Your assignment |
Drop the pictures; give again exactly the lines from the one holding "Where should I" through the end of the data.

[Data extract — start]

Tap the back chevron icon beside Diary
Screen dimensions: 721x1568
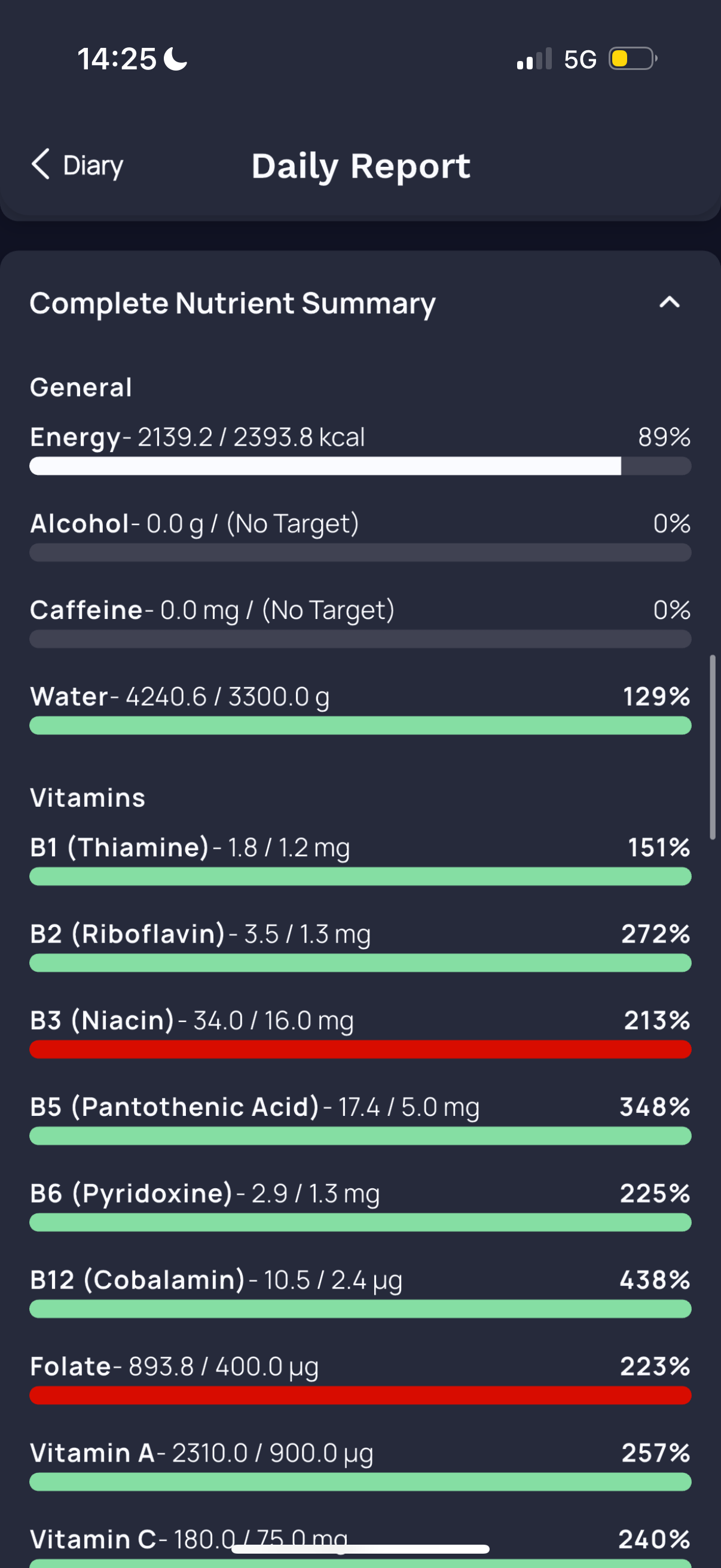[40, 164]
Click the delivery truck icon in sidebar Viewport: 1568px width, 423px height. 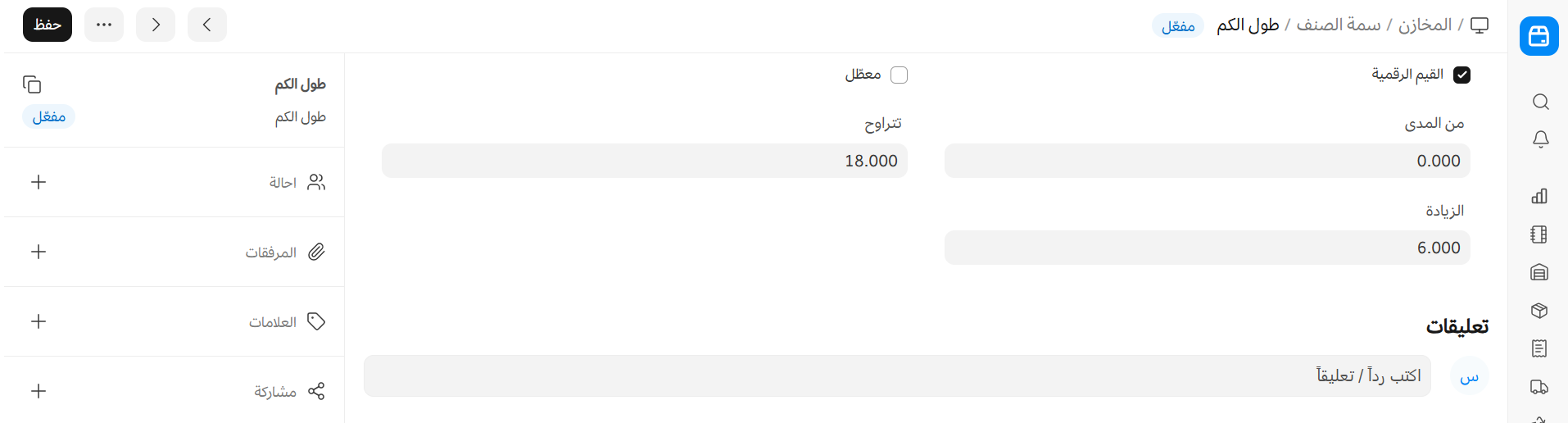coord(1539,387)
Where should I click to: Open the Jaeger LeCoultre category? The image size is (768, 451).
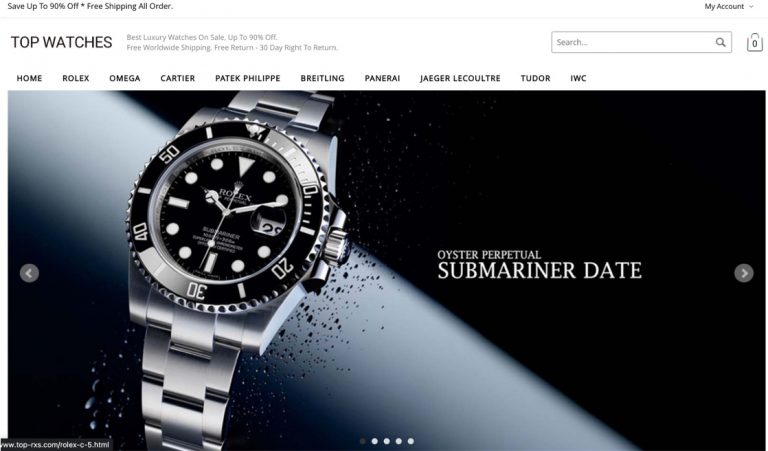pos(460,78)
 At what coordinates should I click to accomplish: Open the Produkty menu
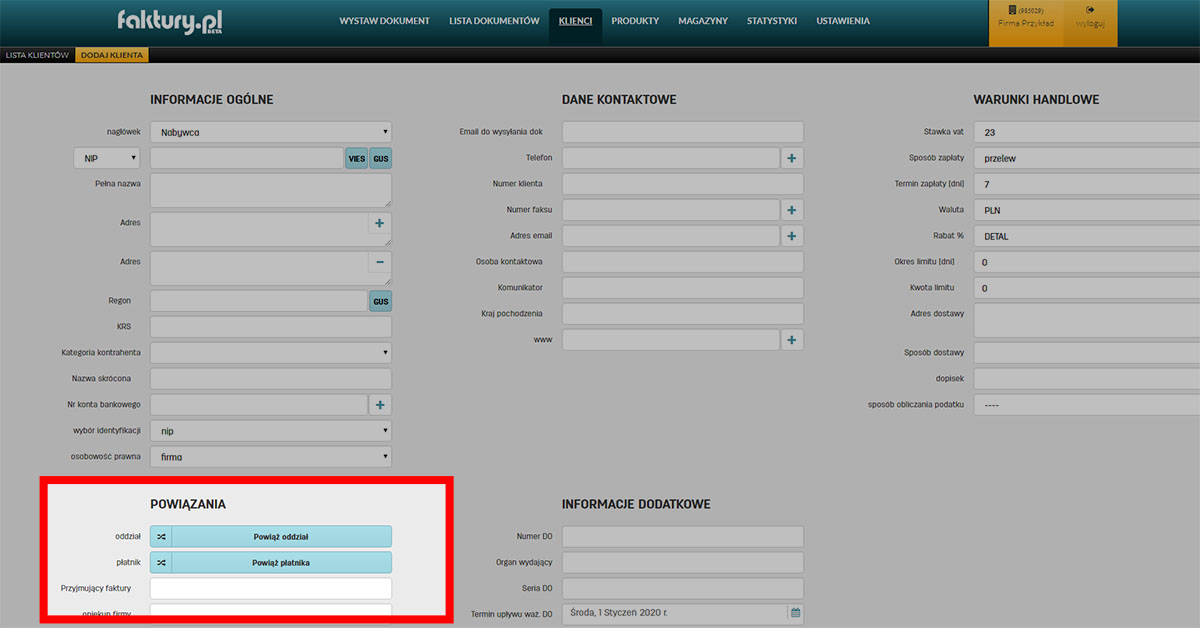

[Data extract — finish]

Written answer |
Where should I click to: Open the Jaeger LeCoultre category? The image size is (768, 451).
pos(460,78)
 At what coordinates should I click to accomplish: Open the Produkty menu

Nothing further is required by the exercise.